之後合美一直都在微笑,對着他一直微笑,然後又抱了抱他。
合美說:“環冠,我是沒有辦法的。”
“沒有辦法?沒有什麽辦法?”
“我自己控制不了自己。”她說完,卻又笑了:“不過我覺得,這樣也是好的,環冠,你不要替我擔心,其實我最放心不下的,還是你,也只有一個你了。”夢裏的合美好像要去什麽地方,他想問她,卻說不出話了,合美很開心,問他:“你說我這條裙子好看嗎?我覺得很漂亮。”
他點了點頭,确實很漂亮。
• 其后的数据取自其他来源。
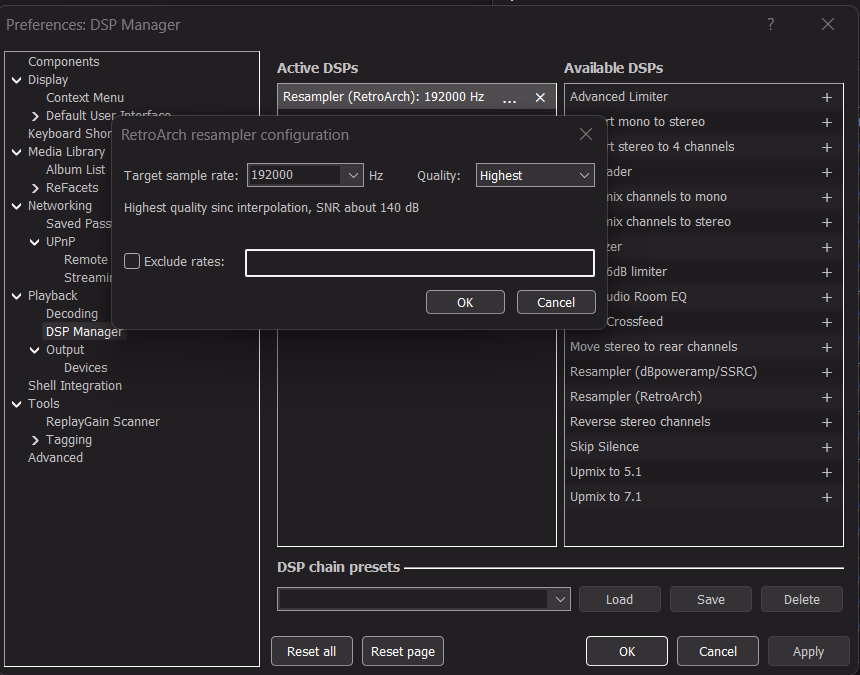Open the DSP chain presets dropdown
Image resolution: width=860 pixels, height=675 pixels.
tap(559, 599)
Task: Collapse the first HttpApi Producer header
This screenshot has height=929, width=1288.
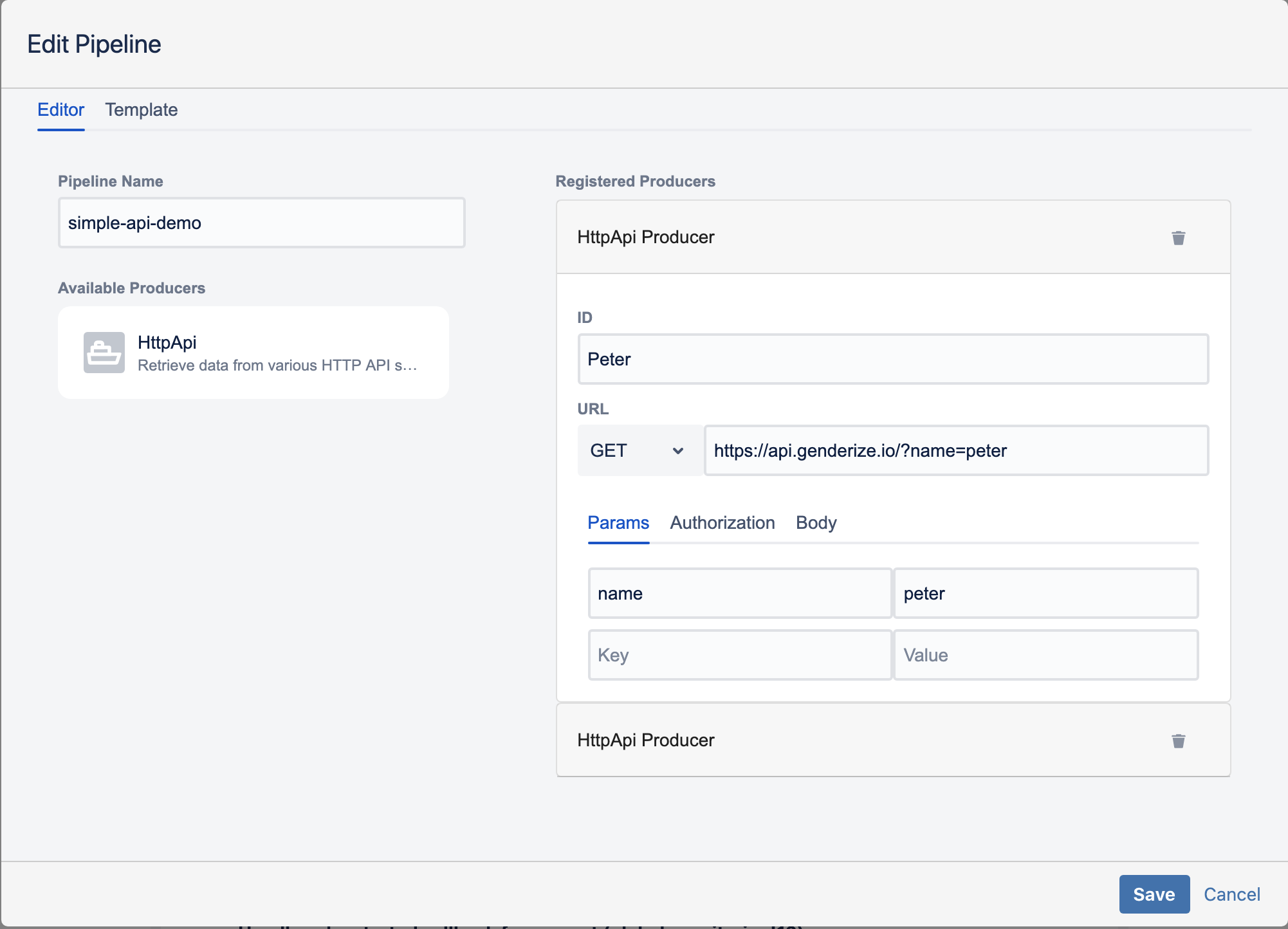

可是不知道為什麽,他覺得合美要離開,合美那麽開心,他自己卻開心不起來,他說不出最後挽留她的話,眼淚卻留了下來,他知道他的眼睛可以告訴她一切,蔡環冠一直在流着眼淚,合美卻不回頭越走越遠,他隐隐約約聽到她還在很遠的地方告訴他:“要開心哦——一定要開心哦——不然我會難過的——”他想把她追回來,卻無奈合美走得很快,只剩下一個小小的點,他知道是無望了,自己站在原地無聲哭泣,他本是很淺眠的人,淚一落在枕邊涼涼的他就醒了,雖然說是夢,可是醒來的他還是很傷心很傷心,他無聲地,放縱自己在黑夜裏哭,不知道為什麽,那個夢,讓他覺得那麽傷心。過了很久,覺得眼睛發酸,他看了看表,時針是指向淩晨三點,他想打電話給合美,可是覺得不妥,只得逼迫自己重新入睡。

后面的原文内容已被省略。